You can always cancel any insurance
coverage by calling or writing directly to the insurance company.
Short-term-medical-insurance.com is not authorized to cancel insurance coverage.
During the first 10 days of a policy, you will receive a full refund of premium
less any application charge. If you cancel
coverage after the 10 day period you do not get a refund of previously paid premiums.
You can, of course, stop the coverage by simply discontinuing the payment of premiums.
This is often the preferred method of stopping coverage.
INTERNATIONAL TRAVEL PLANS DO NOT
OFFER A 10 DAY REFUND PROVISION. Due to their unique nature, premiums for
international travel
medical plans are not refundable.
Application fees or processing fees
charged by some plans are not part of the insurance premium and are not
refundable.
Billing
may be either "monthly" or "single pay". You can pay by check, money
order, or major credit card (VISA, MC, Amex, Discover). Payments may be
made through secure online transaction or by mail.
If you need more than one month of coverage then it is
less
expensive to pay for 2 or more months of coverage in advance. A monthly premium payment method
is best if you do not know how long you will need coverage.
What if I need coverage for a longer period of time?
You may re-apply for short term medical insurance as often as you wish. Some states may have laws that limit the number of times or length of coverage one company can offer.
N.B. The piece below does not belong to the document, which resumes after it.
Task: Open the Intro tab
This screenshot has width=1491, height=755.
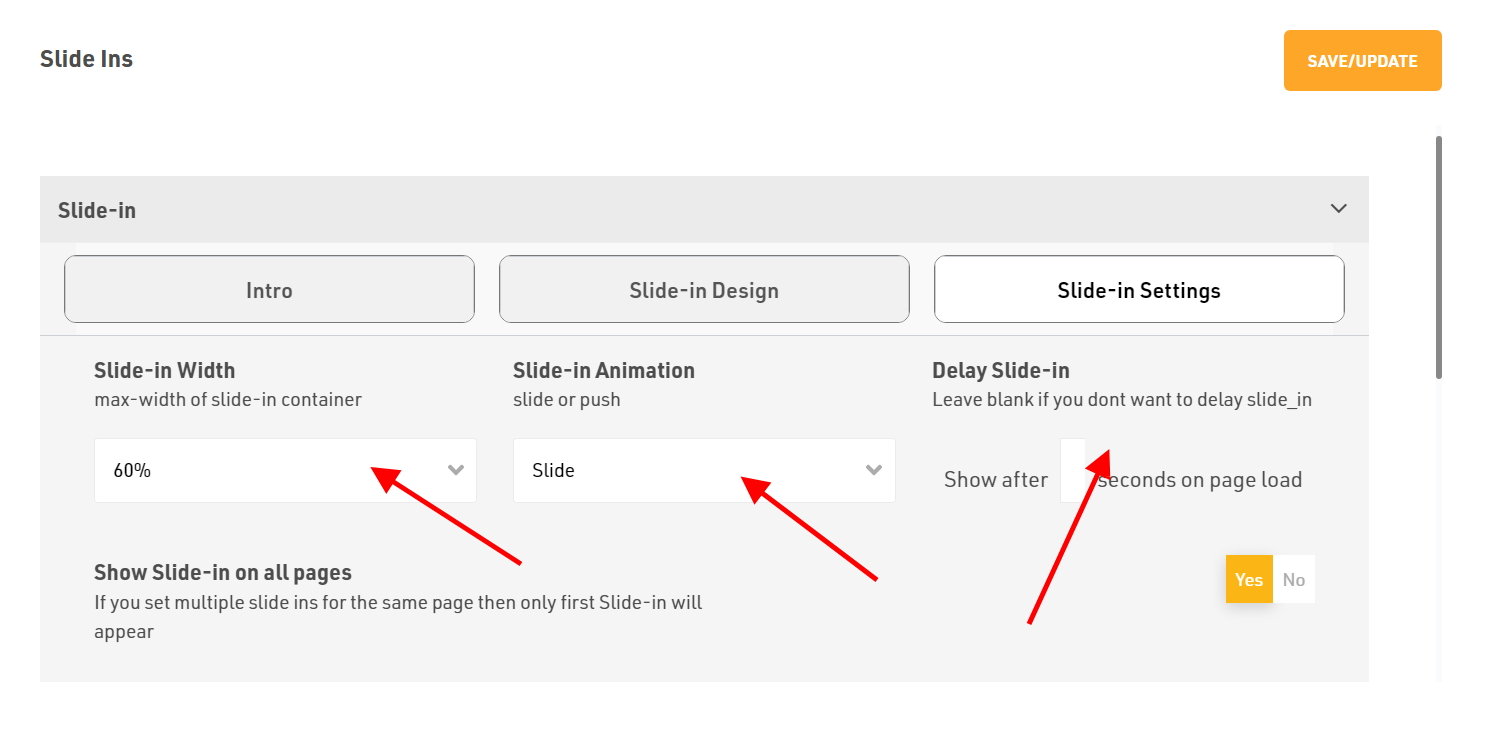Action: point(269,290)
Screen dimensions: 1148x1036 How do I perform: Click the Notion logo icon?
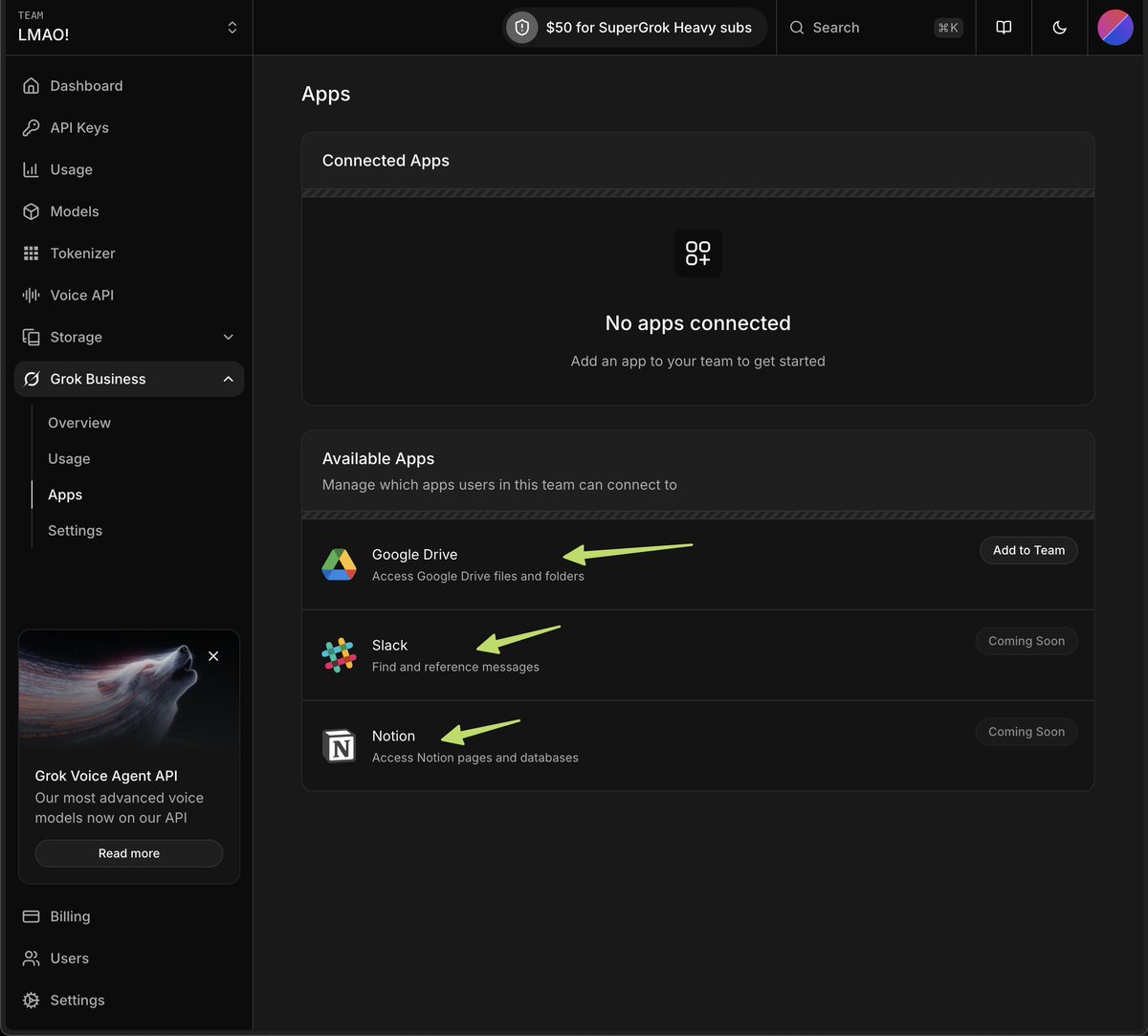coord(339,746)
In this case, we suggest changing to another insurance company or switching to a long term insurance plan.
What insurance companies issue standard long term renewable insurance online?
We suggest
Celtic
Insurance and
Golden
Rule Insurance for low cost permanent medical insurance for individuals and
families.
What other resources are
available?
State
insurance departments have a useful information and resources about short term
medical insurance and other types of coverage. See the link for a directory.
Another resource is the National Association of Insurance Commissioners (NAIC) Web site that collects data on consumer complaints and other information about insurance companies.